U.S. - MEXICO FUTURES FORUM: Mexico's Drug War - Lessons From New York?

The 40,000-plus, drug-related murders that have rocked Mexico over the past six years are not a necessary result of drug trafficking. Furthermore, U.S. strategy, which seeks to end narco-violence by eliminating the drug trade, is misguided. So argued noted legal scholar Frank Zimring during his talk for the Center for Latin American Studies. Taking New York City as a model, Zimring proposed that a crime prevention strategy that concentrates resources on limited priorities and specific geographic areas could control the violence that has ravaged Mexico.

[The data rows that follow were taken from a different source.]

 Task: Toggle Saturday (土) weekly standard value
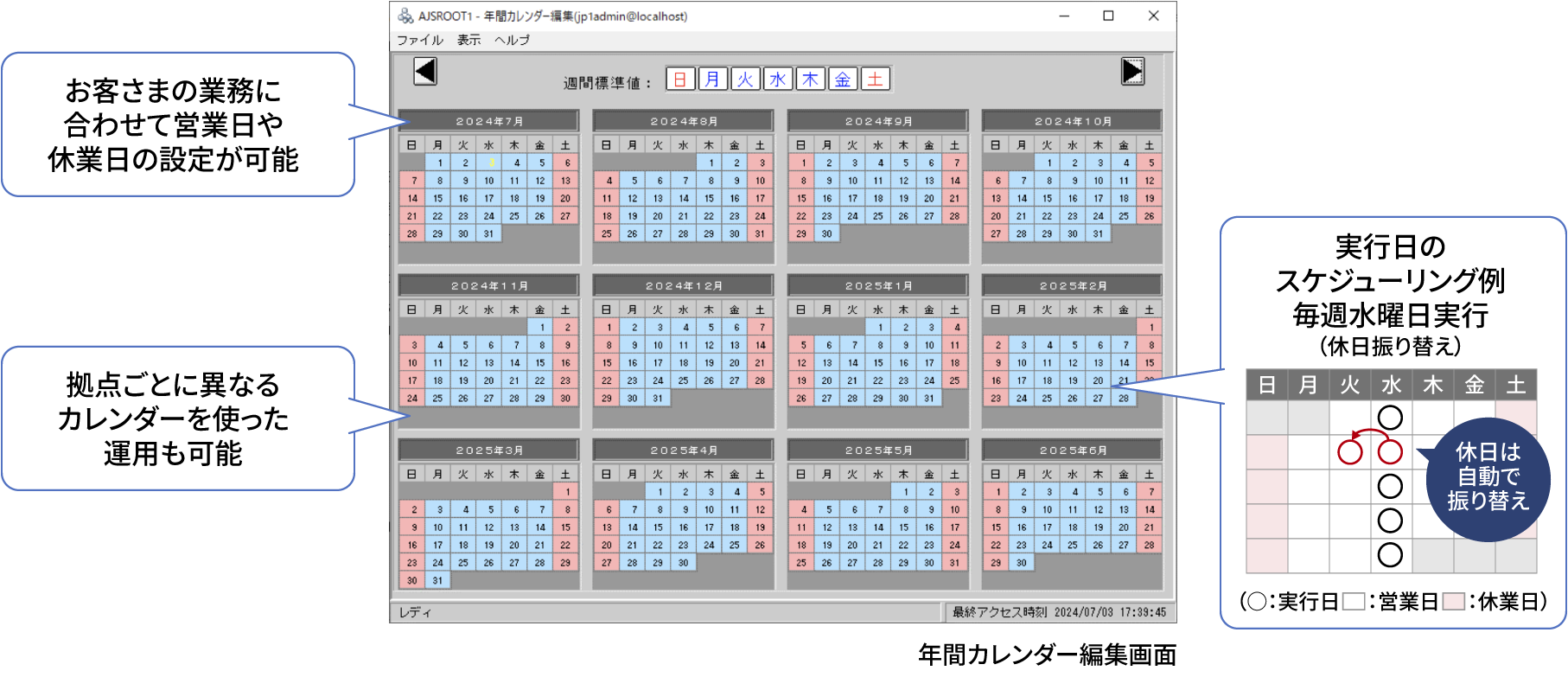875,80
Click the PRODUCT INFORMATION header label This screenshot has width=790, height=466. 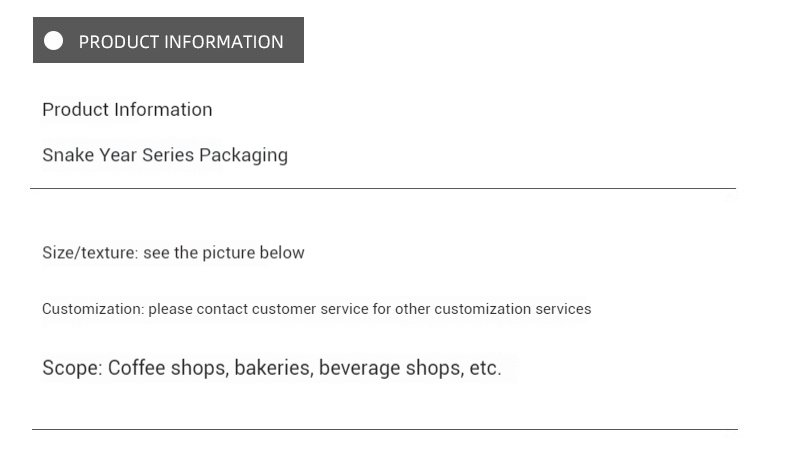(180, 41)
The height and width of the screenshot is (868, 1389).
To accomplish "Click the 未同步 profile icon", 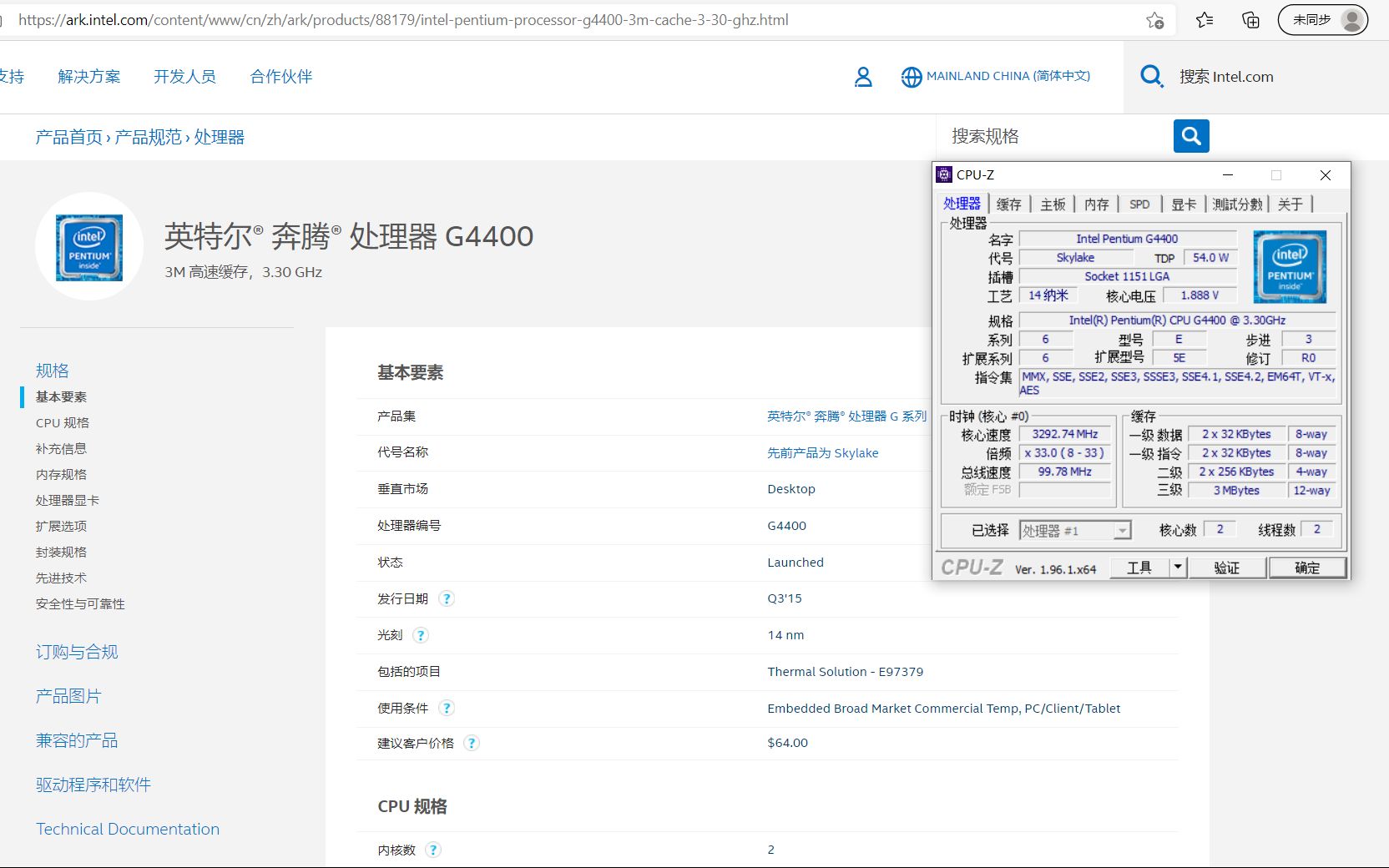I will (x=1321, y=20).
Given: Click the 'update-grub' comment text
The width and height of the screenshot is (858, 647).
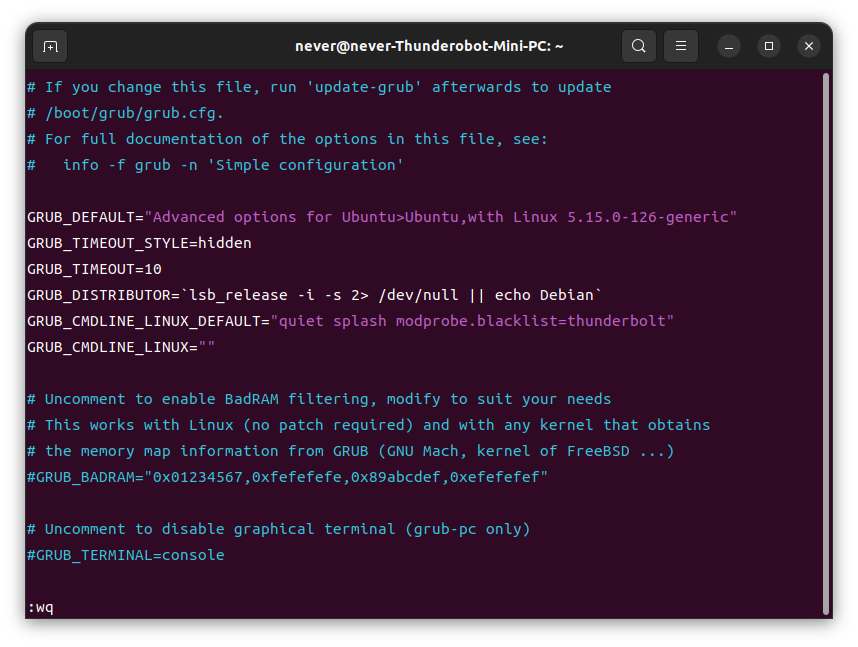Looking at the screenshot, I should pos(364,87).
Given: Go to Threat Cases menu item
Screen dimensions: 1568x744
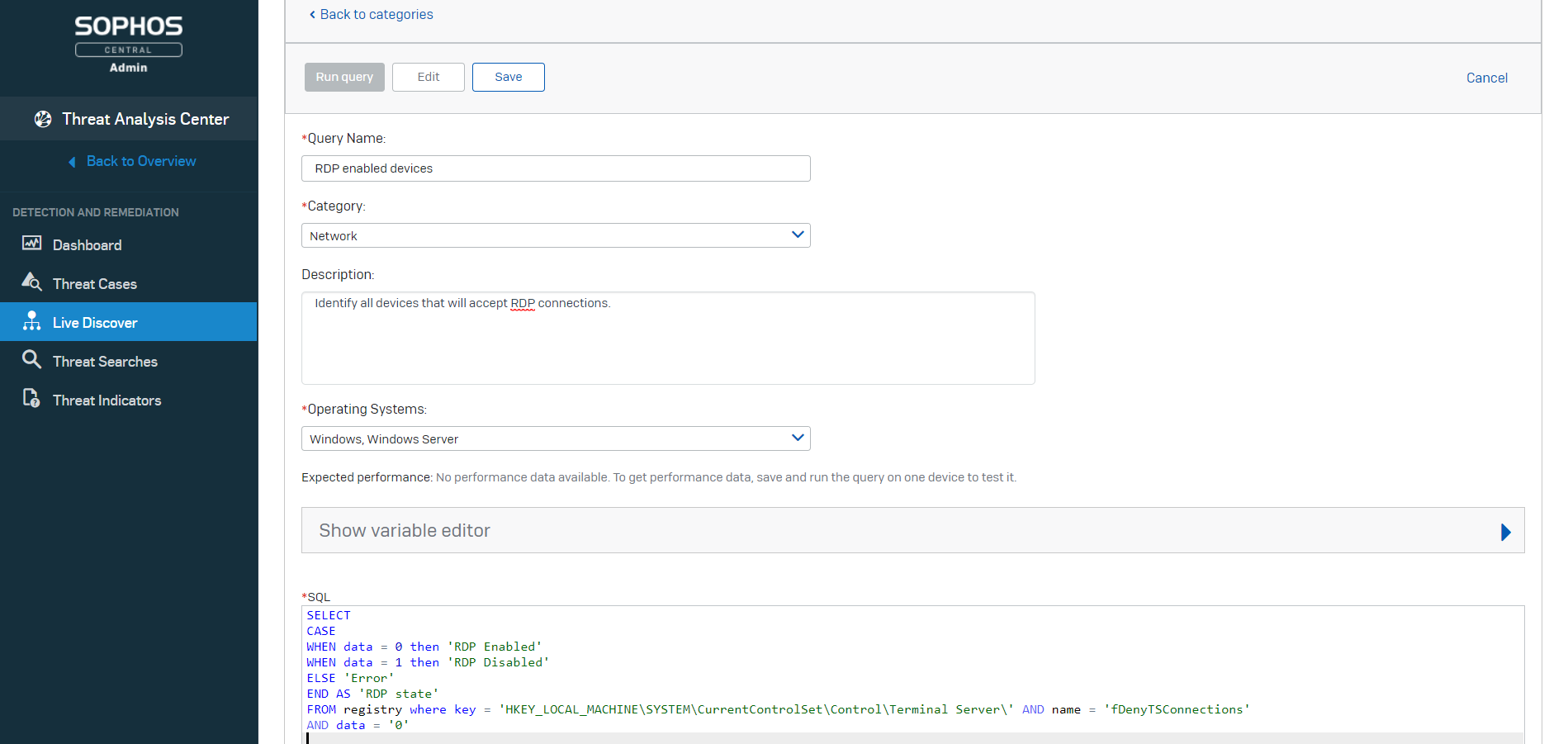Looking at the screenshot, I should click(x=95, y=284).
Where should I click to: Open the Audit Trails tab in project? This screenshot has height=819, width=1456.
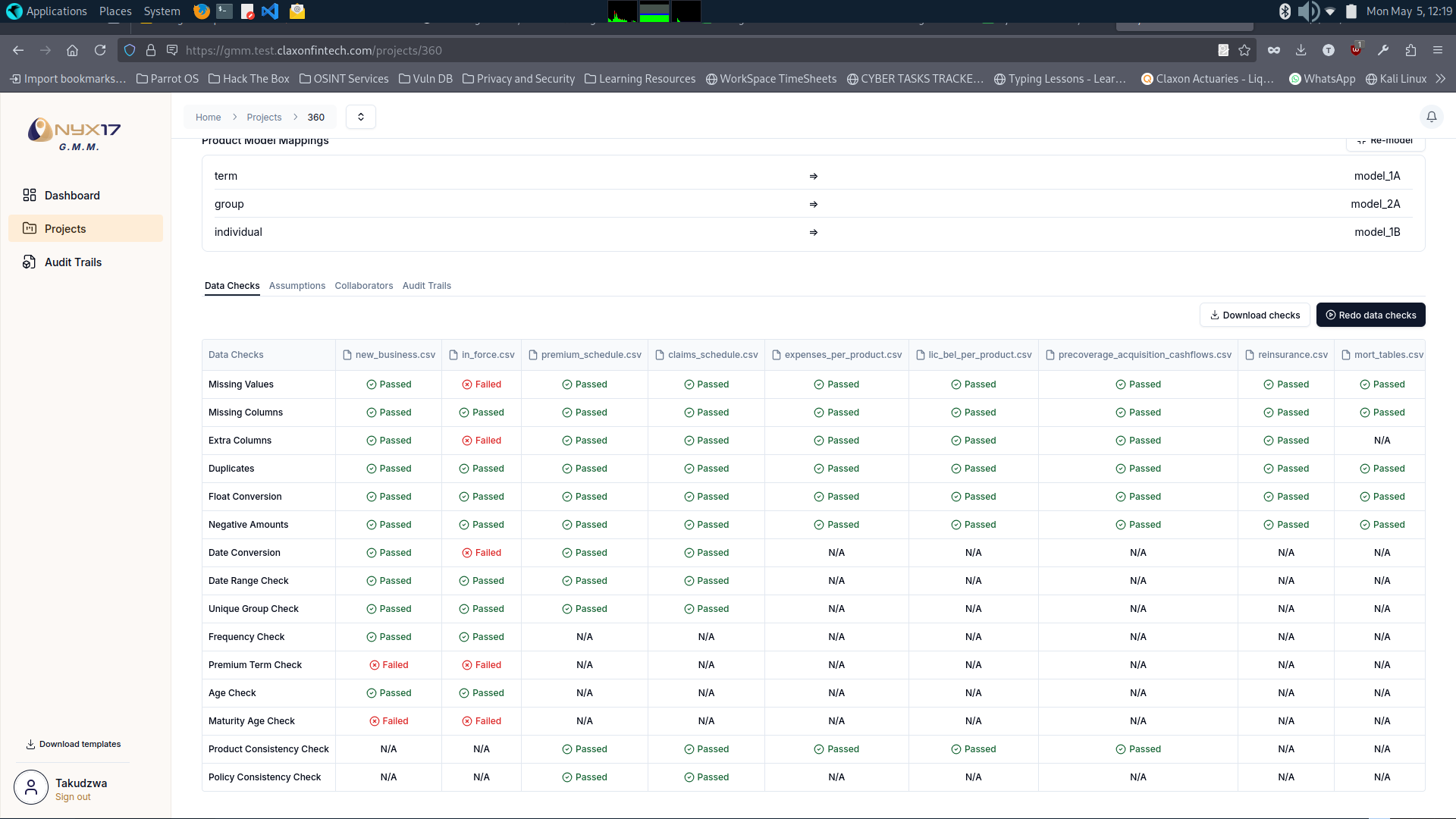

During the early 1990s, violent crime exploded in New York, linked to the rise in cocaine as an urban recreational drug. At the height of the violence, there were some 600 drug-related deaths in the city each year. The dramatic rise in drug use and the accompanying crime wave led to a societal debate on how to address the problem. Hardline “drug warriors” insisted that only massive reductions in drug use could decrease the violence, and therefore, the war on drugs should target absolutely every drug, every use and every sale. At the other end of the spectrum were harm reductionists. Their strategy focused on identifying the most problematic impacts of drug use, such as the violence that often accompanied it, and concentrating resources on those specific problems, rather than fighting the entire universe of illicit drug use.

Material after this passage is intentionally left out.